High pressure-high temperature Large Reactive Volume (LRV) device “URS-2”

The experiments were carried out in the “toroid-type” large Reactive Volume (LRV) device “URS-2” (designed and manufactured in the Technological Institute of super-hard and novel carbon materials, Troitsk, Russia) (Fig. 6a). The “Toroid” LRV device allows pressures as high as 8 GPa and temperatures as high as 1700 K. The pressure in the unit is caused by the hydraulic system that passes the pressure to the steel cylindrical cell with a diameter of 8 mm and height of 8 mm through a pair of tungsten carbide toroid-shape matrices (Fig. 6b) and the ceramic chamber, serving as the outward pressure medium (Fig. 6c). Heating is performed by passing an alternating electric current through the heaters (made of mixture Al2O3:Cgr as 4:1) placed at the top and bottom parts of the cell (Fig. 6d). Discs made of copper foil were placed between the heater and the cell for additional electrical conductivity. The pressure and temperature in the cell are estimated by the calibration curves, which are preliminarily obtained by taking into account the phase transitions of the reference compounds mounted in the chamber together with the cell during the calibration experiments (Bi, PbTe and PbSe for pressure calibration, Sn, Pb, Ti and Cu for temperature calibration, see32 for more details).

Figure 6
figure 6

(a) “Toroid” Large Reactive Volume (LRV) Device, (b) tungsten carbide matrices, (c) toroid-shape ceramic container, Cgr-Al2O3 heater, steel cylindrical cell, (d) the scheme of the sample assembly.

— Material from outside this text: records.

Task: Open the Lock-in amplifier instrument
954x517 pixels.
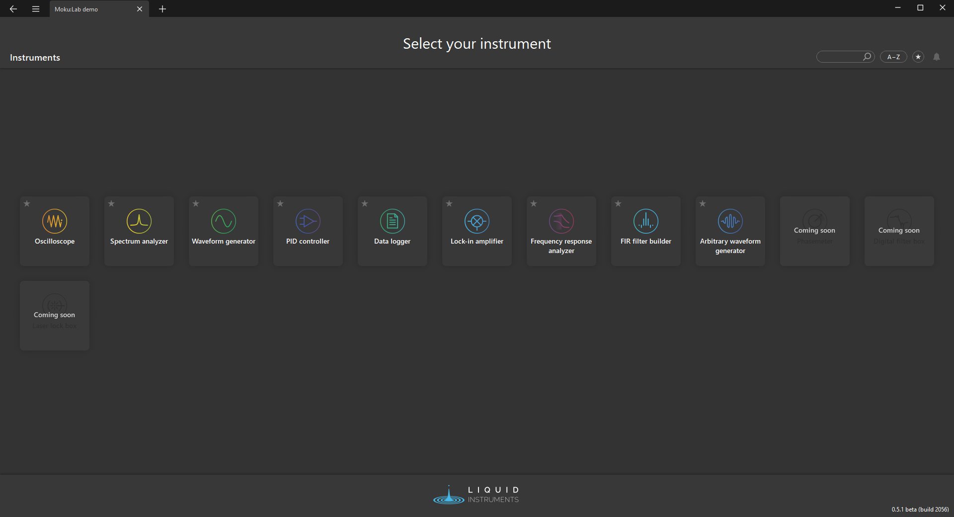Action: 477,222
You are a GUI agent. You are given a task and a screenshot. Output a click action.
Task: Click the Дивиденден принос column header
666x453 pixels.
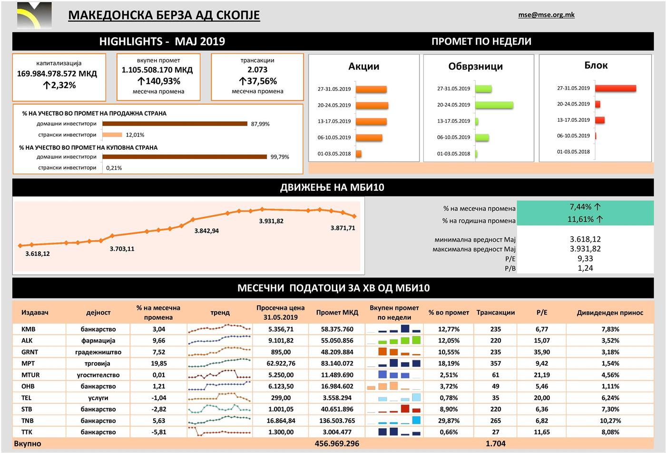(610, 313)
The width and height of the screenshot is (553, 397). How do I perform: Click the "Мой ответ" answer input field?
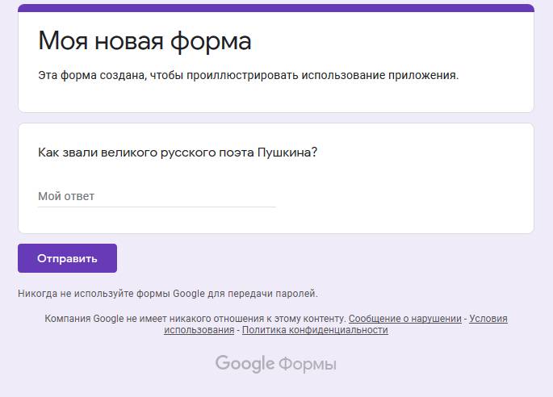[x=156, y=196]
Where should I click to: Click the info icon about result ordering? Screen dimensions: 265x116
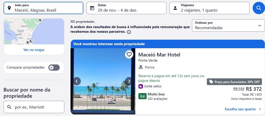click(129, 32)
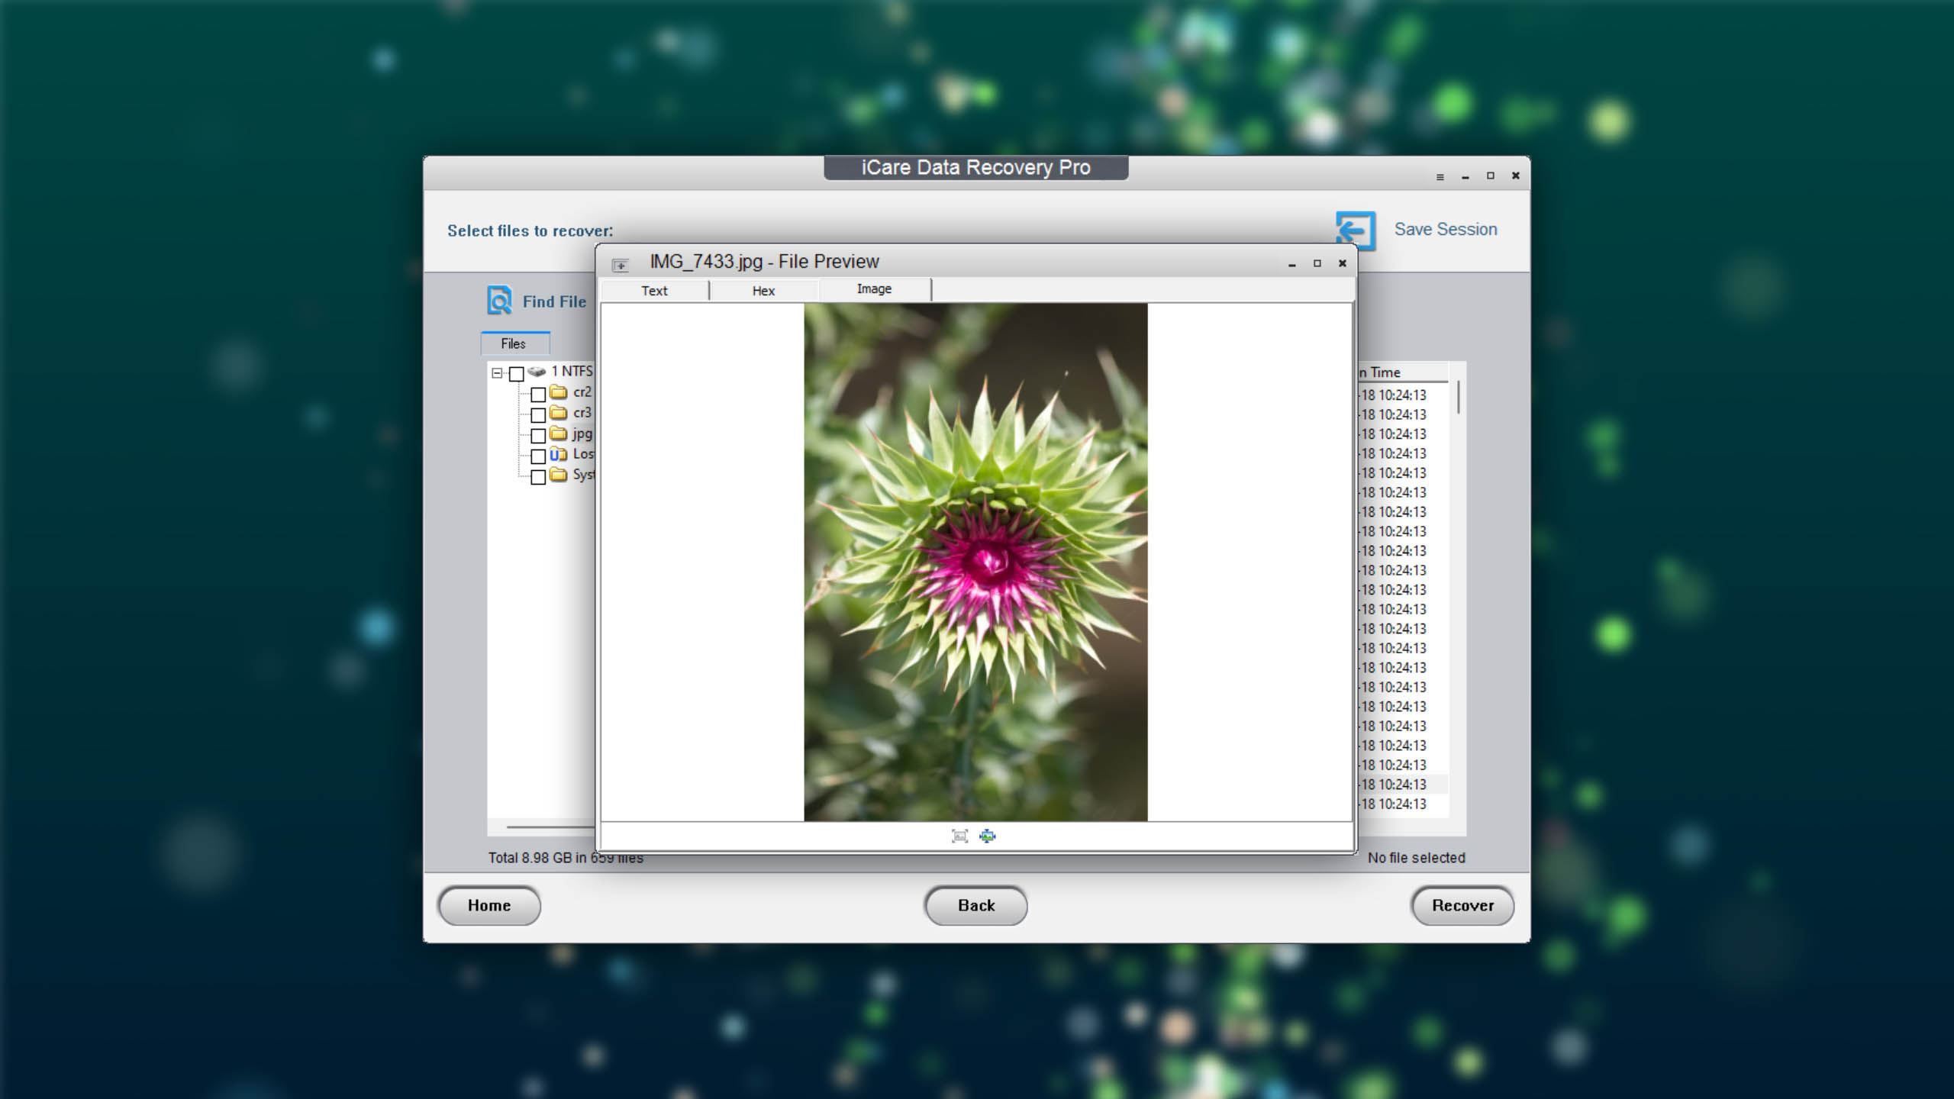1954x1099 pixels.
Task: Click the Back button to previous step
Action: pyautogui.click(x=977, y=904)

The temperature in the cell was increased at a rate of 100 K/min. When the required temperature was reached, it was held during the exposure time (the pressure and temperature inside the sample were controlled automatically by the LRV device managing system).

The “toroid-type” LRV device did not allow direct loading of methane in the cell. Therefore, the loading procedure of methane was replaced by synthesis of methane from aluminum carbide and water directly inside the cell29 (see Supplementary Note 1 for more details).

Sample analysis

When the cell was quenched down to the ambient temperature, the pressure was reduced. The pressure-sealed steel cell was recovered from the misshaped ceramic chamber and mounted in the hermetically sealed gas-extracting camera connected to the gas chromatograph “Chromatech Crystal 5000” (Gubkin Russian state university of oil and gas, Moscow) with an He-carrier and capillary column GS-GasPro (60 m length, 0.32 mm diameter with adsorbed silica gel). The gas chromatograph was equipped with two Flame Ionization Detectors (FID), that allowed examining mixtures of hydrocarbons and inorganic gases. The molar percentage composition of the products mixture components was estimated by an area under the corresponding chromatograph peaks due to an equal response of FID to all components eluted. Analysis of solid reaction products was carried out by Raman spectroscopy (He-Ne laser wavelength 632.8 nm, power 2 mW) using a LabRam spectrometer (2 cm−1 spectral resolution).